**About this task**
Look through the data below and show every line that includes "dimensions".

Records from a data source
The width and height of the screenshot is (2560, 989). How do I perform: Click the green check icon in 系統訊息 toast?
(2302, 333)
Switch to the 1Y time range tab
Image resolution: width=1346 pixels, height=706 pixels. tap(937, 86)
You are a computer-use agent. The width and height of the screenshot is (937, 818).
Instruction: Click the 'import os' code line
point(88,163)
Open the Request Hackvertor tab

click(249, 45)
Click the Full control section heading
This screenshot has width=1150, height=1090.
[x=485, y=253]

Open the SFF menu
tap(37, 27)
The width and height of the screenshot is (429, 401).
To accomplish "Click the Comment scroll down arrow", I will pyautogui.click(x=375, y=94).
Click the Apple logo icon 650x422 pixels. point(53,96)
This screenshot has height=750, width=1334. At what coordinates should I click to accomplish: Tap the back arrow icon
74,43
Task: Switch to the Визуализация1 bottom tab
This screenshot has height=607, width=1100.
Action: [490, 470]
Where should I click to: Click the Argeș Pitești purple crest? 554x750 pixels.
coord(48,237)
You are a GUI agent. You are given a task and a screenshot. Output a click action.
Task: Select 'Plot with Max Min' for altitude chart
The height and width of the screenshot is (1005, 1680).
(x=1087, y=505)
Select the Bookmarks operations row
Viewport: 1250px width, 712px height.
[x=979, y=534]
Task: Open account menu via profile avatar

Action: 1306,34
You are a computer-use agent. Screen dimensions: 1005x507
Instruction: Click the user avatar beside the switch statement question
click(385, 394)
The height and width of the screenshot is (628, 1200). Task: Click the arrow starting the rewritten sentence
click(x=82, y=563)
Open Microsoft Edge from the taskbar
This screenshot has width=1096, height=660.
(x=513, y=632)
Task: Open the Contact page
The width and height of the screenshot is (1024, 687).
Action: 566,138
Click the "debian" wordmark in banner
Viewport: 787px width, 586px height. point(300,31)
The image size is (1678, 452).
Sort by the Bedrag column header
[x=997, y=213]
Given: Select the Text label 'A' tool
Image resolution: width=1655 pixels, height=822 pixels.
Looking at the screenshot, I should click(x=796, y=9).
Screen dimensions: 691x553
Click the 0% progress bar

**Result of this exercise**
You are a computer-use agent. Screen dimensions: 1005x507
Screen dimensions: 691x553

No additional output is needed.